◆ What is required: Exactly the lines starting at the line containing "Task: Expand the MSN Engines tree node" and ending at the line containing "Where should I" are to be written out from the listing below, both included.

--------------------------------------------------

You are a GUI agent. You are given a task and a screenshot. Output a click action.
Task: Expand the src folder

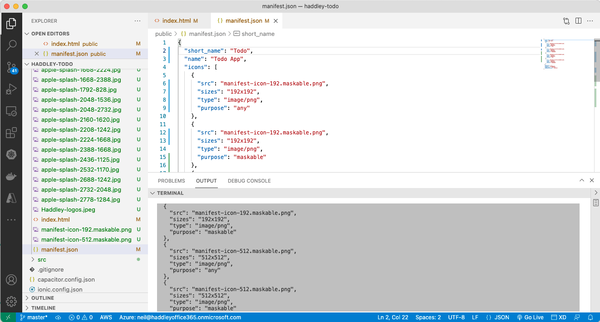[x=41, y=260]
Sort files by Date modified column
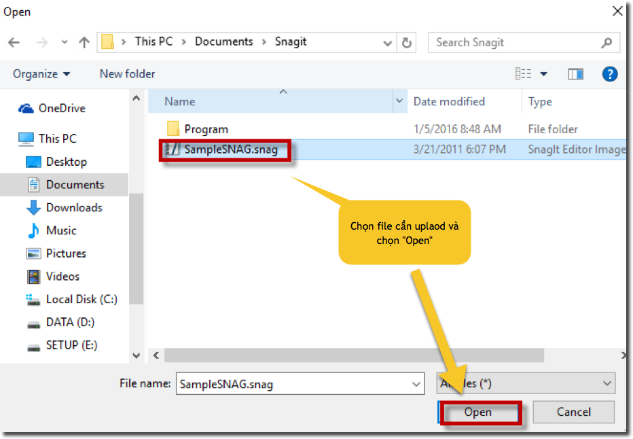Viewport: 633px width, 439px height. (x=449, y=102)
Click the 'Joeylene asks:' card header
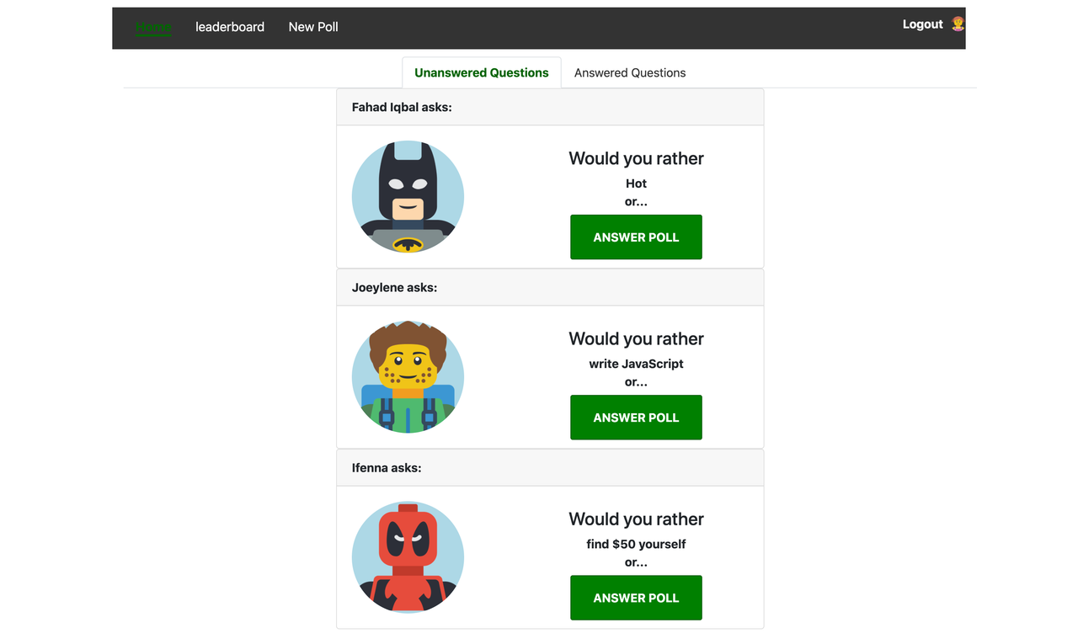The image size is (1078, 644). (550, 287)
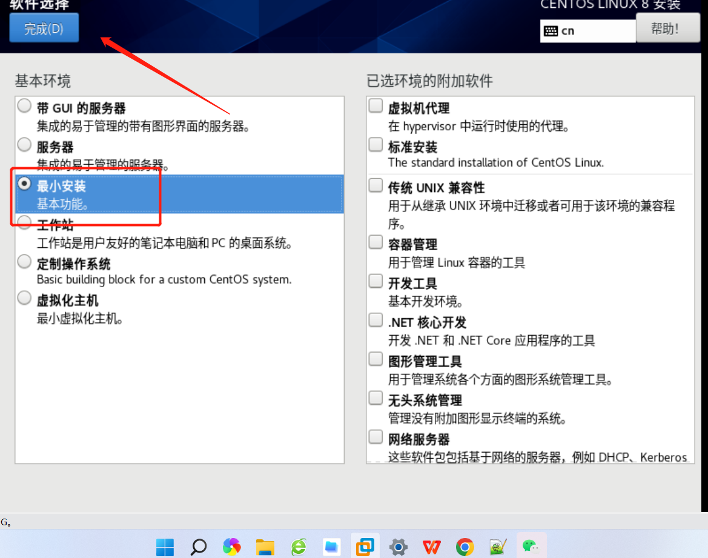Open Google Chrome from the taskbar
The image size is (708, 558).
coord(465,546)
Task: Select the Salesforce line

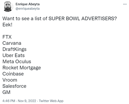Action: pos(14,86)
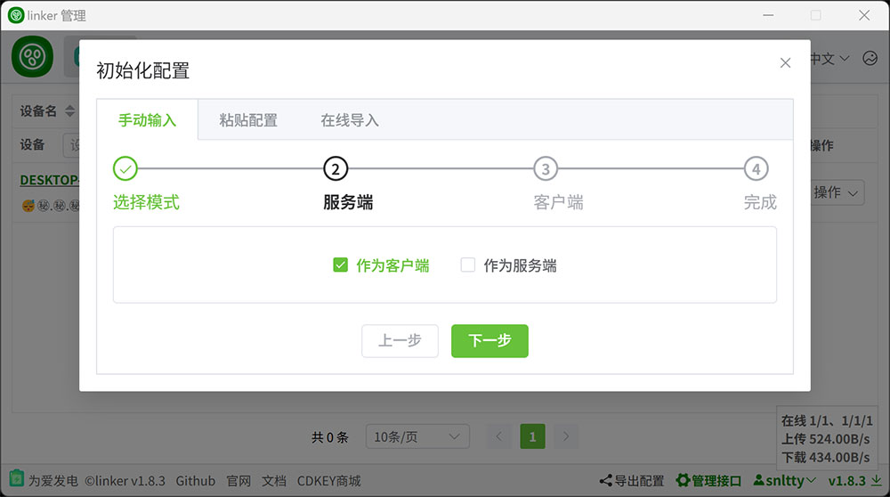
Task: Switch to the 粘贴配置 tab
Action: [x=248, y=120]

--------------------------------------------------

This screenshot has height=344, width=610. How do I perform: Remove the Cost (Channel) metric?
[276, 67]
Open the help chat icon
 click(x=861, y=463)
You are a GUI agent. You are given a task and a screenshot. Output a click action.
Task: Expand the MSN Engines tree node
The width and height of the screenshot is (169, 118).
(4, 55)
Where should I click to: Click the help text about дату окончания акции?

--------------------------------------------------

◆ Solution for this task:
Task: Expand the MSN Engines tree node
The width and height of the screenshot is (169, 118).
(4, 55)
Where should I click to: Click the help text about дату окончания акции?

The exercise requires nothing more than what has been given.